Tipping has been traced historically to 17th century England when “tip” supposedly stood for “to insure promptitude,” and applied to restaurants, bars, taxis, hair stylists, hotel staff and others.

Weisswasser summed it up by saying that, in most restaurants, the people cooking your food often earn less than the people who serve it – an idea he says is “troublesome.

“In cities like New York and San Francisco, where the cost of living is high, there is an unprecedented shortage in talented cooks,” says Weisswasser. “They simply can’t afford to live there on current average wages. Unfortunately, restaurant margins can’t support the burden of mandatory increased salaries and wages.
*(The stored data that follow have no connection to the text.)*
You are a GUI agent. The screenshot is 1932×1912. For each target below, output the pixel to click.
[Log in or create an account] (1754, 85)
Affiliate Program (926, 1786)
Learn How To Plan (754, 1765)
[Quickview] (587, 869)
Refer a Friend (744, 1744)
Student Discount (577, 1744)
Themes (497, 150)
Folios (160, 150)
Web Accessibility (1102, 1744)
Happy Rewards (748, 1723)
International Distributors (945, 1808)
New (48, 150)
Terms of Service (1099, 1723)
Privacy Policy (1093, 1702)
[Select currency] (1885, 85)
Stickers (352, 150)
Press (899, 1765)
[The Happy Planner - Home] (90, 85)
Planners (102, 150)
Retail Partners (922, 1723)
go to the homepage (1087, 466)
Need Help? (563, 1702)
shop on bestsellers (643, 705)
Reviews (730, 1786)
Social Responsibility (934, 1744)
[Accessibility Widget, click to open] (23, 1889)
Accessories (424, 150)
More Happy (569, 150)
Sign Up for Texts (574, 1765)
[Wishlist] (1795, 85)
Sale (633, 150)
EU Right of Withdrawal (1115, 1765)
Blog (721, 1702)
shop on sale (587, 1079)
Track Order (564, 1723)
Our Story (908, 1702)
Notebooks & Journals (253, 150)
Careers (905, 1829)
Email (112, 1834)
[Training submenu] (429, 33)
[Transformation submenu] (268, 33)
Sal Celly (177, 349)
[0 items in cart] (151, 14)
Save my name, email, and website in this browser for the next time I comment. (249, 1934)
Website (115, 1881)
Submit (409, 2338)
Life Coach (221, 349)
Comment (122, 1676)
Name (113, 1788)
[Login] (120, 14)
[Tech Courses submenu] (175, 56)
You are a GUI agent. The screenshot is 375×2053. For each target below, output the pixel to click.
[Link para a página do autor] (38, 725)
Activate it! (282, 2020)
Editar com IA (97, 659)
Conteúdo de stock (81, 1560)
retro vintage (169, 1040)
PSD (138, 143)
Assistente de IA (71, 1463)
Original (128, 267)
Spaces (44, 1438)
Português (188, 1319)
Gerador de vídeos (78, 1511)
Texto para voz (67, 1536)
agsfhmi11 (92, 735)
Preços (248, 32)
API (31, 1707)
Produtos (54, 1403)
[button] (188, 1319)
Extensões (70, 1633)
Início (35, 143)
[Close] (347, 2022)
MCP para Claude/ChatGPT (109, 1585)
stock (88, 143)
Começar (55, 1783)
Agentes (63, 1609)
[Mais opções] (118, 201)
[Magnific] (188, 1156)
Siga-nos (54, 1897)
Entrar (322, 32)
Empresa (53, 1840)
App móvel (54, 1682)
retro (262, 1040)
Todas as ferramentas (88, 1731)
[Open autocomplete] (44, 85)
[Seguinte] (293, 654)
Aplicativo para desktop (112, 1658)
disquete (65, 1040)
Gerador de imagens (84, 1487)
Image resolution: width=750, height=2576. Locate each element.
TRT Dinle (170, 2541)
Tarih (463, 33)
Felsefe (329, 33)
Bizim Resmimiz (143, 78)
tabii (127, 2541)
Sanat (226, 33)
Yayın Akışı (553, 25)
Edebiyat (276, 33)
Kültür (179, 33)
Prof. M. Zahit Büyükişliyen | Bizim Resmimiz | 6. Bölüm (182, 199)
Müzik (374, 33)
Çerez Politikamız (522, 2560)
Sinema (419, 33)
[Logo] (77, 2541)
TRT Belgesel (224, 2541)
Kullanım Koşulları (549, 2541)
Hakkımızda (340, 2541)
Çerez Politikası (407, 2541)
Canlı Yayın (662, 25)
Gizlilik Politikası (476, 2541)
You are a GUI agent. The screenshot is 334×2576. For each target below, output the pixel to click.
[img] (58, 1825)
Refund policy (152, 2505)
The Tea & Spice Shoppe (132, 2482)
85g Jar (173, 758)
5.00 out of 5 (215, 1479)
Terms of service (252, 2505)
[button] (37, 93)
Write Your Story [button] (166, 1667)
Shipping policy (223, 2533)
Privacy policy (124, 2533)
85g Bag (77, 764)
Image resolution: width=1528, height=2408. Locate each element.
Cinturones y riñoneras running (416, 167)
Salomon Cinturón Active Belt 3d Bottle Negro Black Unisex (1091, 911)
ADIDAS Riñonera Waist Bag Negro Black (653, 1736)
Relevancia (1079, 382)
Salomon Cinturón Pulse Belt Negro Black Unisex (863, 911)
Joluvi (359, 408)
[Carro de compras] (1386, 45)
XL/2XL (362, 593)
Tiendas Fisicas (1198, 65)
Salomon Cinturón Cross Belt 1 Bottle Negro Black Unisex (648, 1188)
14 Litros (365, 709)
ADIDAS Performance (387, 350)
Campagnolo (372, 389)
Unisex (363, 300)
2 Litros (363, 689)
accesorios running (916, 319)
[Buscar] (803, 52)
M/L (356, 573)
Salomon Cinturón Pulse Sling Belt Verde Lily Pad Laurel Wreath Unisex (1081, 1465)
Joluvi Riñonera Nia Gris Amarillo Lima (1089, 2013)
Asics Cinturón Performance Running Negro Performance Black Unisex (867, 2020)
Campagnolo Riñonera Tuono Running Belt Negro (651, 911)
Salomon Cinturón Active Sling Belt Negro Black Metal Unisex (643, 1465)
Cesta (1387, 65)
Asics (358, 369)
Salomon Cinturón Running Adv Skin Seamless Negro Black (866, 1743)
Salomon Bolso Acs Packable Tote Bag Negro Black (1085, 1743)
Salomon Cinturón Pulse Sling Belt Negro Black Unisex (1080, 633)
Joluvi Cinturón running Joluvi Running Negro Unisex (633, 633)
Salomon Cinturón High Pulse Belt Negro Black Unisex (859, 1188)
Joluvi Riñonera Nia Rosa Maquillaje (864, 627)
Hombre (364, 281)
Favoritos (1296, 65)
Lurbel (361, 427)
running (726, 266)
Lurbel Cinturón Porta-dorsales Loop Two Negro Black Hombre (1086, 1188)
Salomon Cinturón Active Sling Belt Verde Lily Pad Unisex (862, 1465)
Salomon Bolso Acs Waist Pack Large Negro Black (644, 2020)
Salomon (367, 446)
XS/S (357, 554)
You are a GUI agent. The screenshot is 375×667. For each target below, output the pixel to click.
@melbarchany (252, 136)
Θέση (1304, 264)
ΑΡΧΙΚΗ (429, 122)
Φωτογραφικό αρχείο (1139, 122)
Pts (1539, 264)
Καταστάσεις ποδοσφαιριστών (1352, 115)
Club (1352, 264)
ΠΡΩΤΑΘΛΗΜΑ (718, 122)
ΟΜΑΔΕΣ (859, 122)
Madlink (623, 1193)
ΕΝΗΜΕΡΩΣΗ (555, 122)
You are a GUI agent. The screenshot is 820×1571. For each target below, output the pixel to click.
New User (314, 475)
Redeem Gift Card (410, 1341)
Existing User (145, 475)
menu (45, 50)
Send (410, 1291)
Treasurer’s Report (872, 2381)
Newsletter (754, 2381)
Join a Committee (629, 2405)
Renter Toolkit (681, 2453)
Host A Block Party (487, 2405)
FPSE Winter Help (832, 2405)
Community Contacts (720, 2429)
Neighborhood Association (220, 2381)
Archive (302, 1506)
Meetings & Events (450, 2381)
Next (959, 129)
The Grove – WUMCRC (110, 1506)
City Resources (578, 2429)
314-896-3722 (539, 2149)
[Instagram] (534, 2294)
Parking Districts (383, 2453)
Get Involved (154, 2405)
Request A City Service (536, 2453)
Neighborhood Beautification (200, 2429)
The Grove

Policies like ‘hospitality included have great intentions, like distributing pay more equally. However, it puts the financial responsibility on the guests. Not every restaurant has a large enough regular clientele willing to bear that burden.”

For now, he adds, most of the restaurant industry will sit back and observe the effects of “hospitality included.”

“Whether this is the answer or not, change is coming in 2016.”